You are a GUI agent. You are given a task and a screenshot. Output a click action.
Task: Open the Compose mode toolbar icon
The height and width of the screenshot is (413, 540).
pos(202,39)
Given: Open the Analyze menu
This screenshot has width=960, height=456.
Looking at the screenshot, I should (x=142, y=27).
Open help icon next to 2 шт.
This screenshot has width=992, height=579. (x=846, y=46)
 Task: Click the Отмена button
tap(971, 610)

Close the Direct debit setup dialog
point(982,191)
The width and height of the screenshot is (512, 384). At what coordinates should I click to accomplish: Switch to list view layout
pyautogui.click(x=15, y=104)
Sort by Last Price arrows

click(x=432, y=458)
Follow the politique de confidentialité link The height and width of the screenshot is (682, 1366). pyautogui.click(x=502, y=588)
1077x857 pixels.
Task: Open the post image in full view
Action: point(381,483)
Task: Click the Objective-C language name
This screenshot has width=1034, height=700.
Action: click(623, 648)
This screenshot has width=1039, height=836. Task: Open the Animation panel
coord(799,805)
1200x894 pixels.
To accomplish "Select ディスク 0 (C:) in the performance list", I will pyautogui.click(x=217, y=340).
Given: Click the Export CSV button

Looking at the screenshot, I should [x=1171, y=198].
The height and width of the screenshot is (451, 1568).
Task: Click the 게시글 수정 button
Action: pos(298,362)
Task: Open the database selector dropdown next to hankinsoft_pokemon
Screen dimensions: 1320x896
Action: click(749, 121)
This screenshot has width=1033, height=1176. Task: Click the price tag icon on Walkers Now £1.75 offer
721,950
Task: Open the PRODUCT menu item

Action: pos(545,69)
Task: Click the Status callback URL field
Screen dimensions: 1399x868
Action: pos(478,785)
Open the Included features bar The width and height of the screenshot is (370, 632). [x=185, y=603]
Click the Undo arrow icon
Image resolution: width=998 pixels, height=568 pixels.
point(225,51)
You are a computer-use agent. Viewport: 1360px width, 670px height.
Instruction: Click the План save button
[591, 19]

________________________________________

> **ASSIGNMENT**:
Note every line in the material with "agent" and copy it.

> **THE COMPLETED TASK**:
You are a GUI agent. You are given a task and a screenshot. Output a click action.
You are a computer-use agent. Viewport: 1360px width, 670px height.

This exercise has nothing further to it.